▶ **WHAT YOU HAVE TO DO**: Only the lines from the one containing "The image size is (1080, 721)." through the end of the entries are to be copied, exactly and without pictures, please.

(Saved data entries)
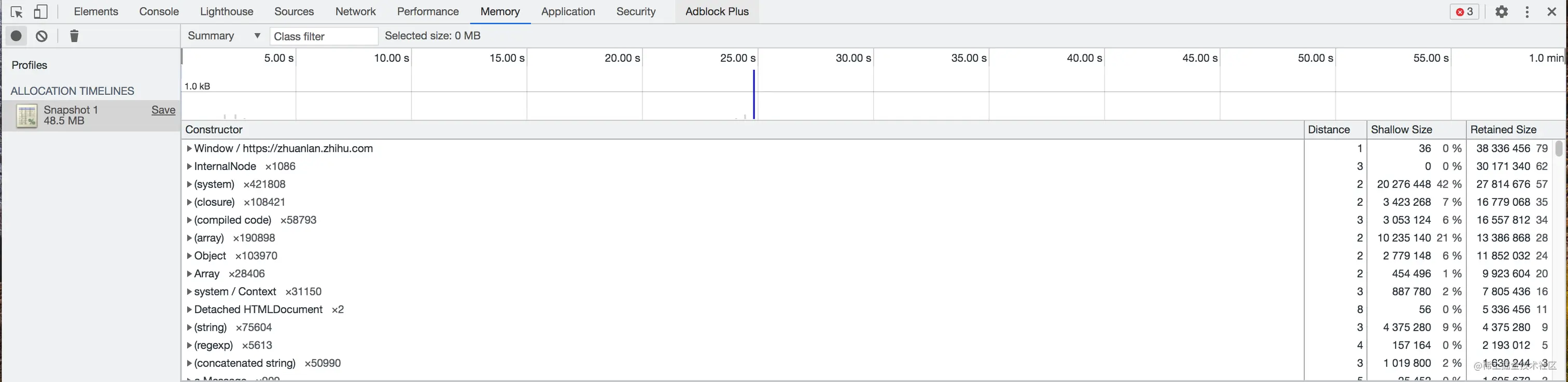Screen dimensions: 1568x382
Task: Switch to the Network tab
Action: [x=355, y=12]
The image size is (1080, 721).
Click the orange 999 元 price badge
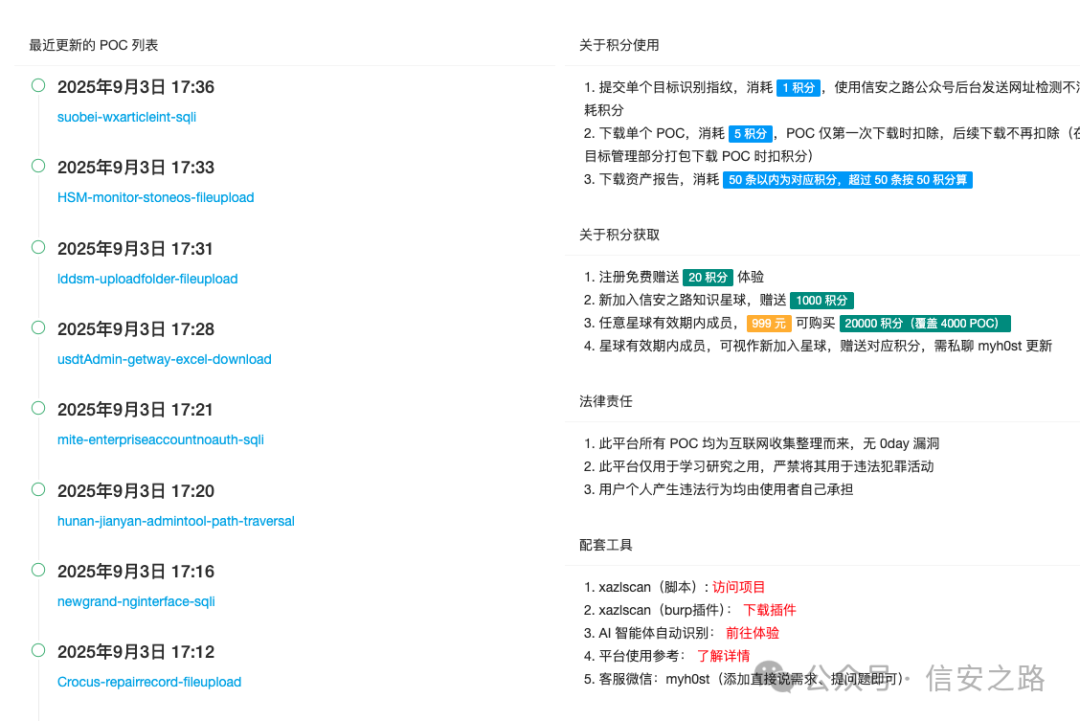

▶ **ANSWER SPACE**:
The image size is (1080, 721).
Click the orange 999 元 price badge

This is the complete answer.